**WORK REQUIRED:** Return the passage of the article on Slovenia's 2022 general election word for word, starting at "President formally calls" and ending at "St Valentine's Day.".

President formally calls general election for 24 April
Ljubljana - President Borut Pahor formally called the general election in Slovenia for 24 April on Wednesday, announcing that he would give the mandate to form a government to the person with sufficient support in the new parliament after the election.
After the signing of the presidential decree to call the election, parties and groups of voters can enter their bids for the election starting from 14 February. These need to be submitted by 24 March when official election campaign starts.
Candidates for MPs can fielded by political parties or groups of voters, but while the former needs the signatures of at least three MPs or 100 voters, a group of voters needs to collect at least 1,000 voter signatures in support of its ticket to run in a particular electoral unit. Voters will be able to provide their signatures from St Valentine's Day.
April 24 is the first possible date for this year's scheduled general election after the last one, a snap vote, was held on 3 June 2018. Pahor announced in early November, after consulting parliamentary factions, that he would opt for the earliest possible date.
He repeated today that he deemed the date the most suitable given the political situation. "It makes it possible to form a government even before parliamentary recess," he said.

**EXCERPTED RECORDS:**
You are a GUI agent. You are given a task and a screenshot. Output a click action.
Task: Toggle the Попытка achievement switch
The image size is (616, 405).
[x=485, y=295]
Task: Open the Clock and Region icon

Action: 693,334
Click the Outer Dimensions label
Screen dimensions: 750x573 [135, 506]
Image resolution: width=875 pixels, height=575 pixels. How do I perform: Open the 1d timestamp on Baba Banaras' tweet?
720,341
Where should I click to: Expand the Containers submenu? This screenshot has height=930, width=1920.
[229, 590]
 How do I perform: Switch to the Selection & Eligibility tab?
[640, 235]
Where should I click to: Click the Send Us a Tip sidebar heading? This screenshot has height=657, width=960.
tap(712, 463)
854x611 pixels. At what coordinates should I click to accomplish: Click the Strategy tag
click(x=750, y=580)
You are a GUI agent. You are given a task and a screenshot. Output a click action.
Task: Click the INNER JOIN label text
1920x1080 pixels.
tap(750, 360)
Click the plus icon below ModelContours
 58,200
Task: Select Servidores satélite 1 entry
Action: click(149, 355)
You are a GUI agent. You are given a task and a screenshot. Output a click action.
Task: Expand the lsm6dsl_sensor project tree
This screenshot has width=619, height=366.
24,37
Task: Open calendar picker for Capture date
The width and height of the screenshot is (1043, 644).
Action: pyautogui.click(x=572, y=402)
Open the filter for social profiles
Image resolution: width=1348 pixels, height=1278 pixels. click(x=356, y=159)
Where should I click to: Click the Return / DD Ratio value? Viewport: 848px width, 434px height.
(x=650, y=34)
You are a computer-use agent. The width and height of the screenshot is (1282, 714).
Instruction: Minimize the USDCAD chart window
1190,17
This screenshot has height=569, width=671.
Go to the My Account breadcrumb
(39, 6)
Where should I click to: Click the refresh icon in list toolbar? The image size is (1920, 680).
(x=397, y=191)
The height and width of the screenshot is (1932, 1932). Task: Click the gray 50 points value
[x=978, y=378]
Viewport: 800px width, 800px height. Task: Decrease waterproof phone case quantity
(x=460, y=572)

**SOLUTION TO THIS EXERCISE:**
President formally calls general election for 24 April
Ljubljana - President Borut Pahor formally called the general election in Slovenia for 24 April on Wednesday, announcing that he would give the mandate to form a government to the person with sufficient support in the new parliament after the election.
After the signing of the presidential decree to call the election, parties and groups of voters can enter their bids for the election starting from 14 February. These need to be submitted by 24 March when official election campaign starts.
Candidates for MPs can fielded by political parties or groups of voters, but while the former needs the signatures of at least three MPs or 100 voters, a group of voters needs to collect at least 1,000 voter signatures in support of its ticket to run in a particular electoral unit. Voters will be able to provide their signatures from St Valentine's Day.